Force browser to drop #hash from the URL when sending redirect

Question

I am running into an issue with a persisting part of the URL, let's call it #x that is used for navigation. I have an AuthenticationFilter on the server side that will redirect users to a login page. The issue is that I can't get this #x to go away. On the server side when I step through the Java code that does the redirect, I see the URL as /login?redirectUrl=%2Fprevious%2Flocation. However, on the client side this is actually /login?redirectUrl=%2Fprevious%2Flocation#x. I understand that this data is actually never sent to the server. My question is how do I force the server to tell the client to drop it? Do I have to switch to client-side redirects?

Answer 1

This is answered in a couple of questions like here - URL hash is persisting between redirects. I ended up doing a client-side redirect to avoid the issue.

Answer 2

Hashes are never sent to server. So if you request an url like example.org/my-account-overview#profile the server only gets as requested resource the url example.org/my-account-overview

If you send a redirect instead the browser should request the new url and adds the hash and the value after tha hash itself and automatically.

Answer 3

Odds are that some javascript on your browser side is actually adding that #x, you'll need to fix that on the browser side.

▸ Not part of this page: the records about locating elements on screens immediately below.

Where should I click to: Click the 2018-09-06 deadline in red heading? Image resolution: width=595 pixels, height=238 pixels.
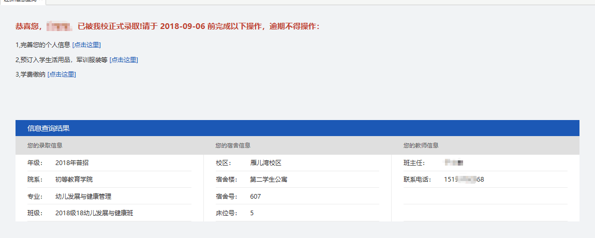pyautogui.click(x=183, y=26)
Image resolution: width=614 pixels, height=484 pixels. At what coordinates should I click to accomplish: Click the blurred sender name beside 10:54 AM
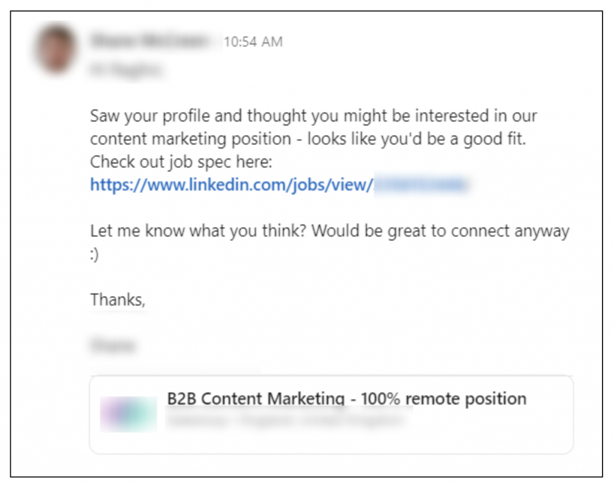click(x=150, y=41)
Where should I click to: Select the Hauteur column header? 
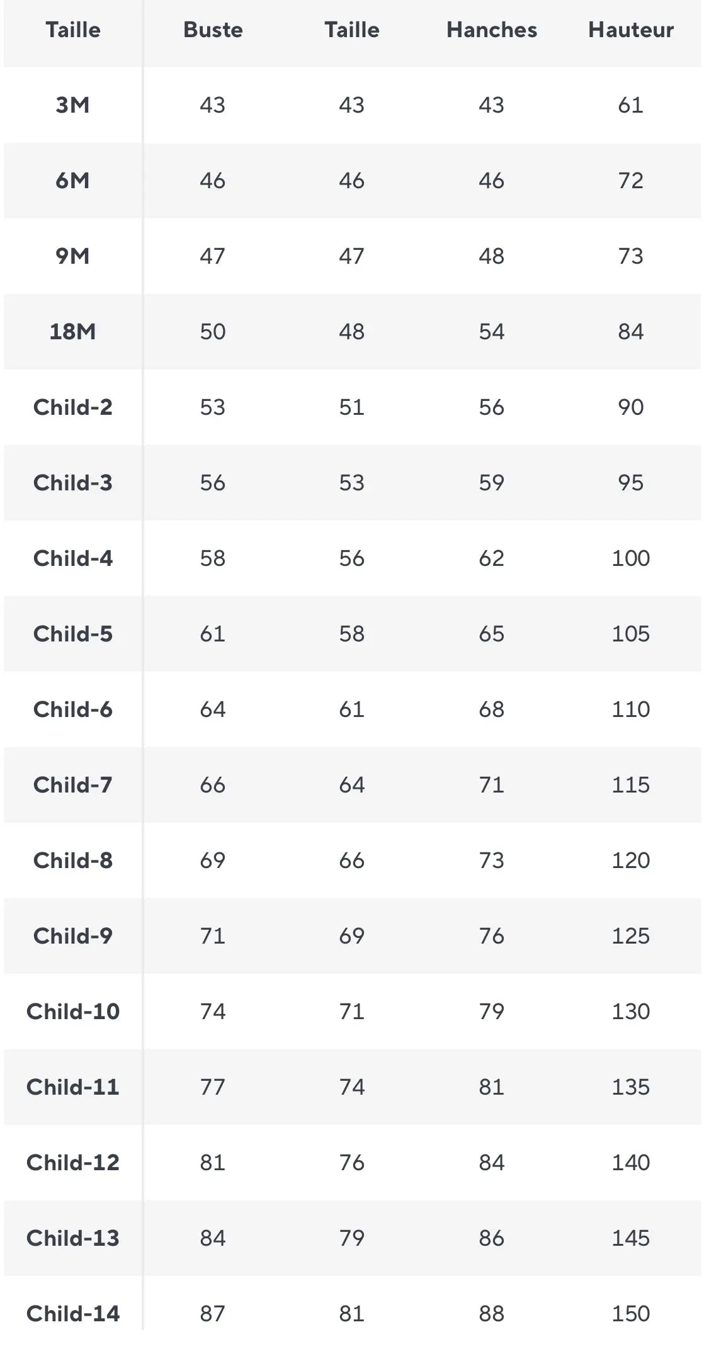point(630,30)
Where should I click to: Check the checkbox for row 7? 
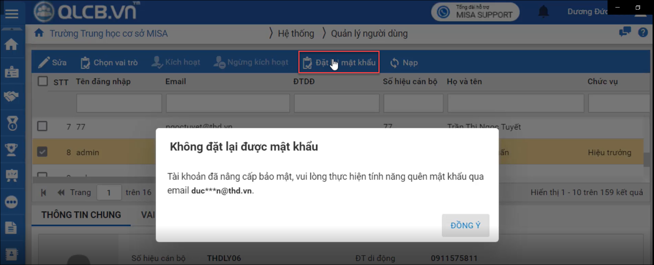point(42,126)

To verify this, use the browser inspection tools + the network tab to see the actual request + response headers that are being sent both by the browser and the server.

If the server sends something like a 302 Redirect its response Location header will contain the URI that it wants the browser to use. If that URI doesn't contain the #x then you know that something on the browser itself is adding the #x.

While it is possible for a server to send the #x in its Location response header, the browser will never send this back to the server.